Goodwood Centre of Excellence
- Interactive map of Goodwood Centre of Excellence
- Location: Cape Town, South Africa; 33°53′06″S 18°32′28″E﻿ / ﻿33.885°S 18.541°E,;
- Security class: Centre of Excellence
- Capacity: 2,115
- Population: 4,089
- Opened: 1997
- Managed by: Department of Correctional Services (South Africa)
- Warden: Takalani Mashamba

= Goodwood Centre of Excellence =

Prison in Cape Town, South Africa

Goodwood Centre of Excellence or Goodwood Correctional Centre is a medium security prison in Edgemead, Cape Town and run by the South African Department of Correctional Services.

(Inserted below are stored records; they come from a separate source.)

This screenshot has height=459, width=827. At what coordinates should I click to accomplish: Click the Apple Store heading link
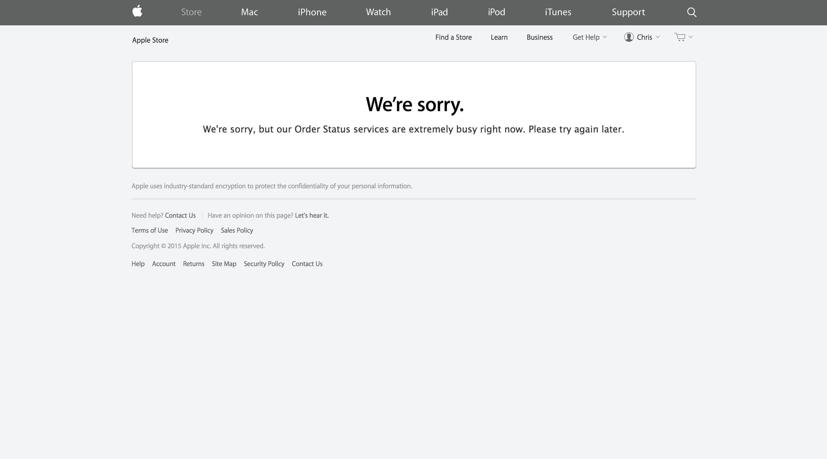[150, 40]
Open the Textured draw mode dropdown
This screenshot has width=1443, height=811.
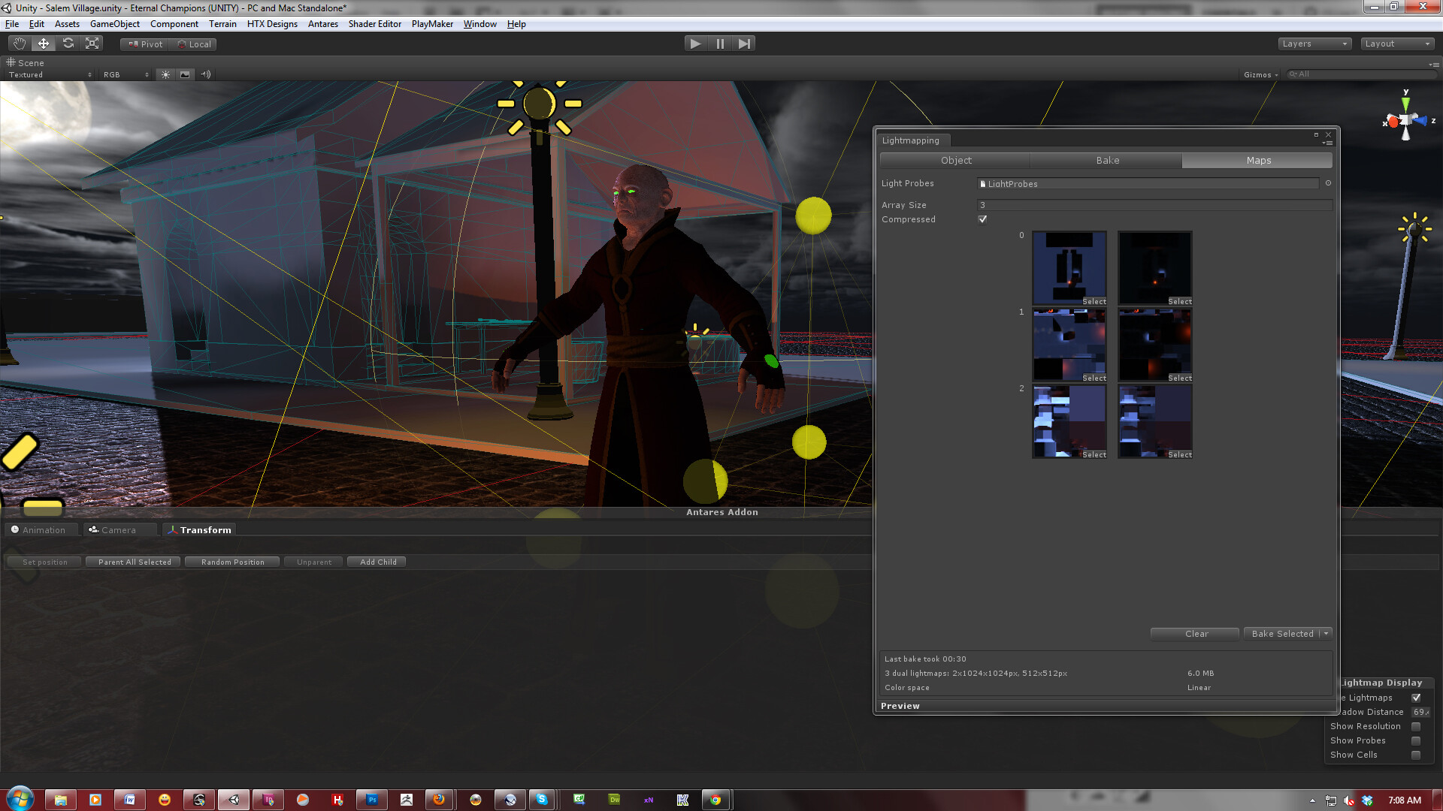[49, 74]
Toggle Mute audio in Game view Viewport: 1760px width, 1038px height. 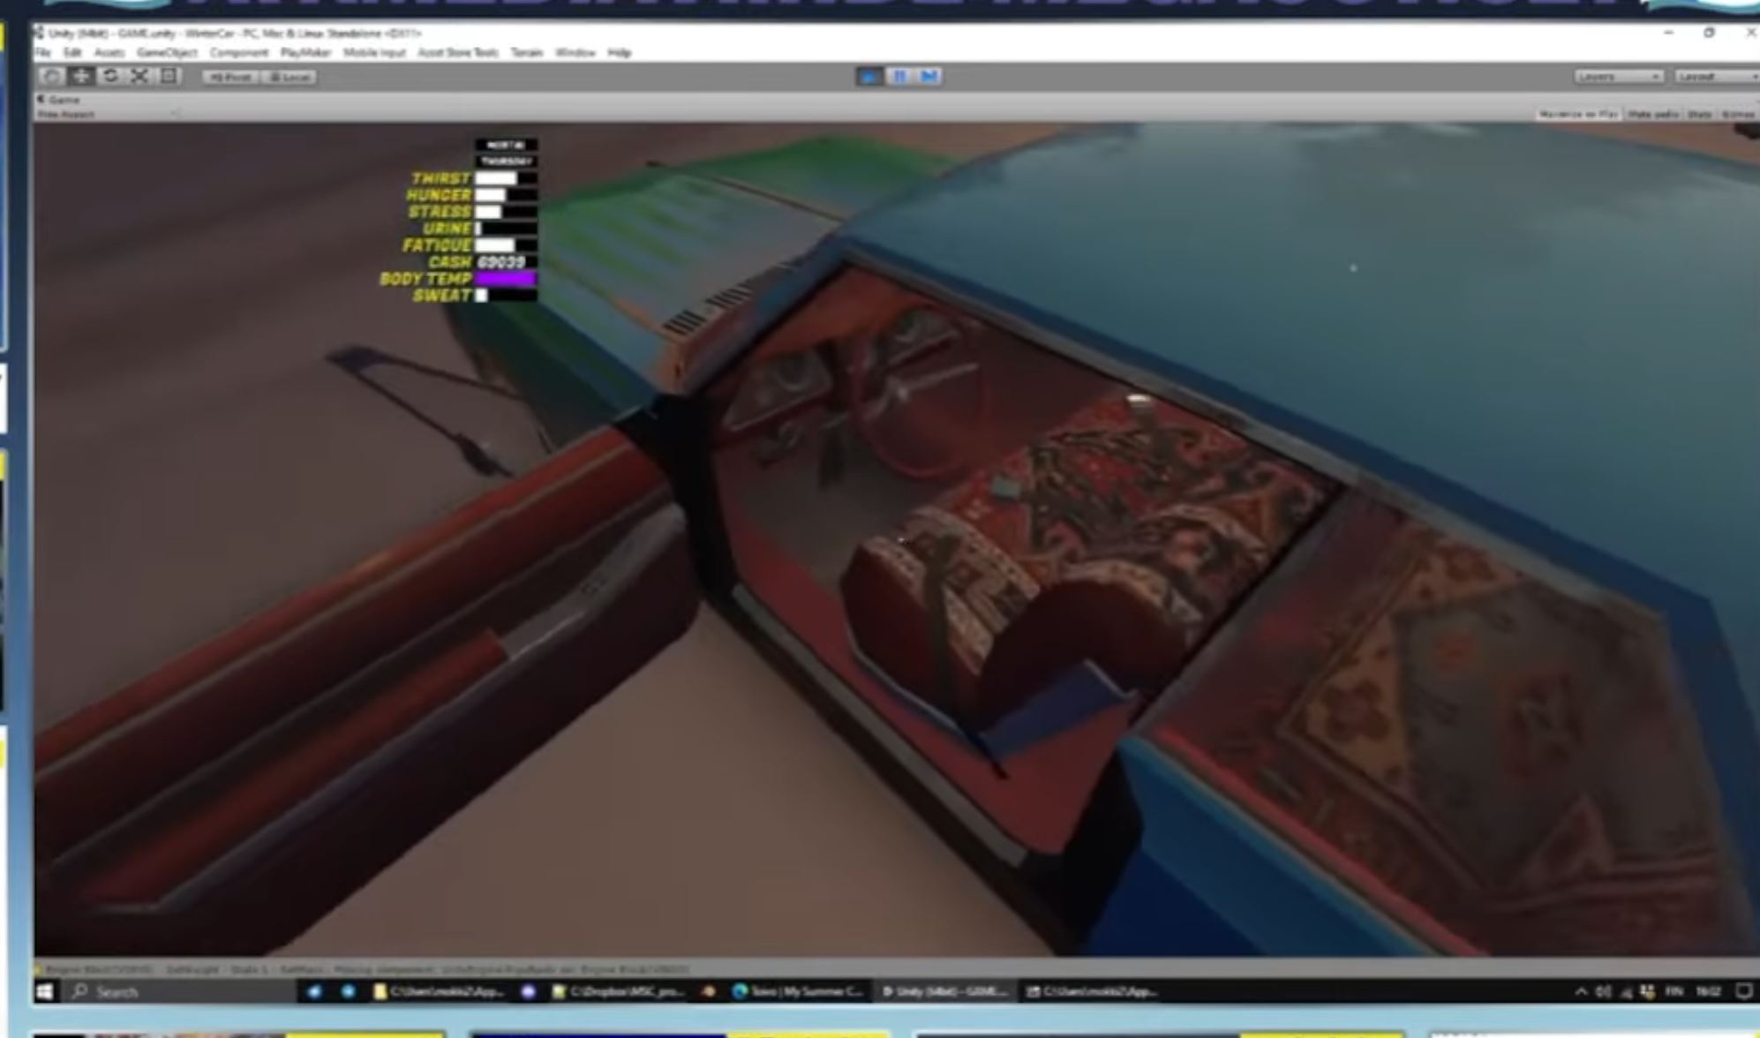point(1652,115)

Despite its location in Edgemead the prison is named after the nearby neighbourhood of Goodwood.

==Background==
The centre was established in 1997 to accommodate awaiting trial detainees. Due to overcrowding within the South African prison system – most notably at Pollsmoor, Drakenstein, Helderstroom – the centre was converted into a "Centre of Excellence". Thereby allowing it to better accommodate sentenced prisoners in addition to awaiting trial detainees. Due to the prison's focus on prisoner education and reform as well as its better quality prison facilities it has been dubbed a "five-star jail" by the South African media. By 2010/11 the prison had a 113% occupancy rate.